----- TEXTE PROPOSÉ

Sans que l’on sache d’où il sortait, un homme devenait à notre insu et certainement au sien, la star de nos écrans. Mohammed Youbi, patron de la Direction de l’épidémiologie et de lutte contre les maladies allait pendant quelques mois rythmer nos vies confinées. 

Comme des gamins qui n’ont pas été sages, on étaient interdits de sortie. L’Etat de siège et le couvre-feu, j’en avais une idée mais seulement cinématographique. Le moqadam si nécessaire pour l’obtention d’un certificat de résidence, devenait aussi le sésame de la possibilité de mettre le nez dehors. Journaliste, j’avais le privilège de m’offrir quelques escapades en me munissant d’une autorisation signée et cachetée par moi-même et dûment contresignée par cet agent d’autorité dont le pouvoir avait pris des amplitudes nouvelles. 

Les rues désertes avaient l’ambiance des jours de Ramadan à quelques instants du coucher de soleil, juste avant la rupture du jeûne. Seule animation visible, les barrages de la police. On ne savait s’il fallait les détester ou les aimer. Certainement les deux à la fois, superposés et juxtaposés. Eux aussi ont pris très au sérieux leur mission. Parfois, en plus de l’autorisation, il fallait montrer patte blanche, sourire même quand on avait envie de pleurer, expliquer et se justifier même s’il n’y avait rien à dire ni à redire.

 Jour pour jour plus un jour

N’ayons pas peur des mots, on avait peur. Le virus couronné régnait sans partage sur nos émotions. Dans l’échelle des angoisses il y en avait pour toutes les graduations : les effrayés, addicts au gel hydroalcoolique, gants et double masque. Sensibles à toutes les rumeurs alarmantes, les plus folles étant les mieux cotées, ils en étaient les victimes et les colporteurs. Les stoïques qui essayaient de faire contre mauvaise anxiété bonne mine. Et les crâneurs se souciant peu des mesures de distanciation.

----------
----- EXTRAIT DE DONNÉES

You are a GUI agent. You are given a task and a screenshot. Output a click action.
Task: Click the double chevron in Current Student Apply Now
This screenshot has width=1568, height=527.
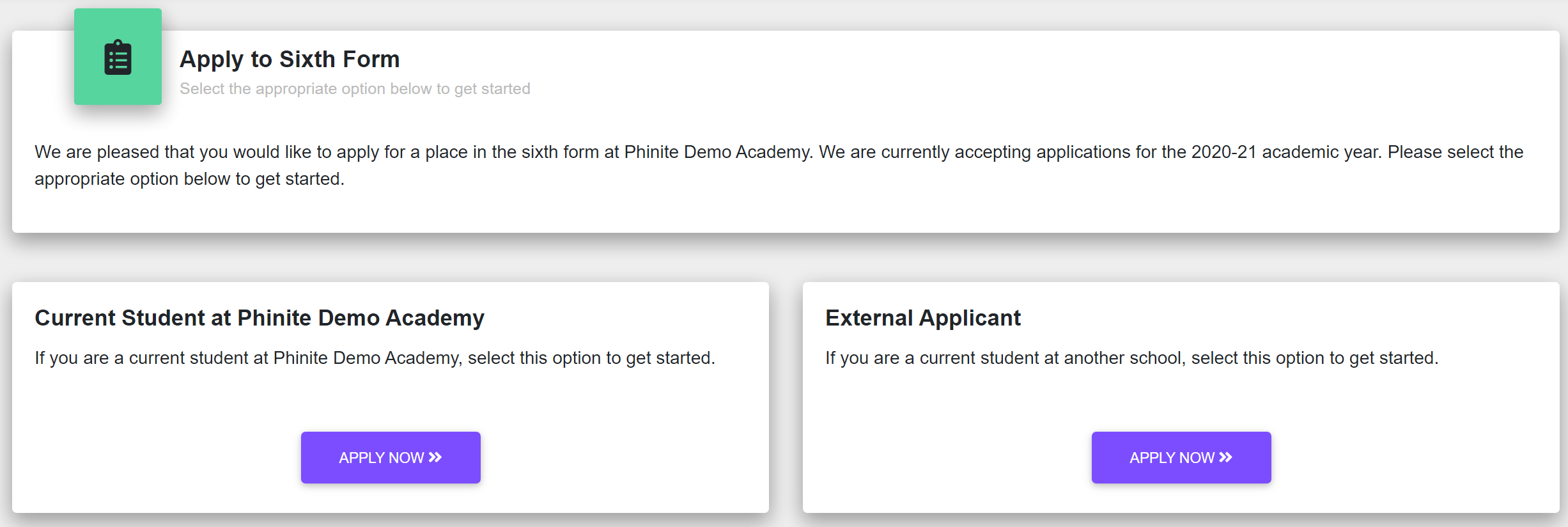435,457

----------

CONSIGNE - D'après le texte proposé, pourquoi la personne qui raconte pouvait-elle sortir malgré l'interdiction, et de quel papier avait-elle besoin pour le faire ? Répondez en une à trois phrases.

RÉPONSE - Elle était journaliste, ce qui lui donnait le privilège de s'offrir quelques escapades. Pour cela, elle se munissait d'une autorisation signée et cachetée par elle-même, puis contresignée par le moqadam.